For the material below, output exactly the span from the line with "Task: Click the custom mesh preview icon" to the line with "The height and width of the screenshot is (426, 737).", including both, and nothing besides.

Segment Open

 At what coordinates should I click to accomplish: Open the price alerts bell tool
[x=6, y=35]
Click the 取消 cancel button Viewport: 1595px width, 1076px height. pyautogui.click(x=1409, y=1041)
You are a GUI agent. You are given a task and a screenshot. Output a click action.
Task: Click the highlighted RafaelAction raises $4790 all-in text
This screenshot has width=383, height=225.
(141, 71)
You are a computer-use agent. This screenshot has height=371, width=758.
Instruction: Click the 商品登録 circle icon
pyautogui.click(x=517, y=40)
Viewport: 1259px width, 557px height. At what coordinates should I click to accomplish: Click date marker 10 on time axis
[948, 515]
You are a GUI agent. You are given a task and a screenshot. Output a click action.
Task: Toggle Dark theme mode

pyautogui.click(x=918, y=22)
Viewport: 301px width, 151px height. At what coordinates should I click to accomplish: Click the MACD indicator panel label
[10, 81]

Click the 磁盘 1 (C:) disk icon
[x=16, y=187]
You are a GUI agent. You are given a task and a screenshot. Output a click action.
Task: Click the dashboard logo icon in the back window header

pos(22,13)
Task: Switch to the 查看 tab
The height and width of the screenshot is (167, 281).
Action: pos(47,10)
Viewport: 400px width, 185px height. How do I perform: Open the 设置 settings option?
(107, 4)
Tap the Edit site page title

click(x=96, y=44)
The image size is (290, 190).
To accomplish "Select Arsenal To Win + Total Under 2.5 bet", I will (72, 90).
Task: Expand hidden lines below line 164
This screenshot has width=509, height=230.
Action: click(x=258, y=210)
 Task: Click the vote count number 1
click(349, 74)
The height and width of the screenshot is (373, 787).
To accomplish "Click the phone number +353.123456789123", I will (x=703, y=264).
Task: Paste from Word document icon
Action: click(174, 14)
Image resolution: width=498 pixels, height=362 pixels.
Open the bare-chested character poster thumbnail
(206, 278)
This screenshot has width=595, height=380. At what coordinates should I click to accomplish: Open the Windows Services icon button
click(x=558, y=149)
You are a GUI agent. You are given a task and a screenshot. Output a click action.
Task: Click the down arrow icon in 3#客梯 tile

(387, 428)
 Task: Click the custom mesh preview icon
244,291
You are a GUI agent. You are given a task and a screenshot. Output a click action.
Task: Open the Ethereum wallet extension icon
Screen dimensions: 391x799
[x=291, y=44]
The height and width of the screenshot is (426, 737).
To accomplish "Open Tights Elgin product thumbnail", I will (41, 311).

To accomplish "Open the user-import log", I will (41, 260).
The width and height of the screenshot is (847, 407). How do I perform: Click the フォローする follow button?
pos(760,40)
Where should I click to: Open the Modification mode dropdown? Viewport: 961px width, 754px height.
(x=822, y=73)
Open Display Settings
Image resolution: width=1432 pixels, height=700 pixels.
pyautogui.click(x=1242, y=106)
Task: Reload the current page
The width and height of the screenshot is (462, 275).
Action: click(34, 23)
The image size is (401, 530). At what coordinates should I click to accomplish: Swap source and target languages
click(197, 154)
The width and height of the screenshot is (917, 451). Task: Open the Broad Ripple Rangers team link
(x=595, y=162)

Segment Closed

## EXERCISE OUTPUT
 Task: Click the custom mesh preview icon
244,291
You are a GUI agent. You are given a task and a screenshot. Output a click action.
Task: Open the Ethereum wallet extension icon
Screen dimensions: 391x799
[x=291, y=44]
The height and width of the screenshot is (426, 737).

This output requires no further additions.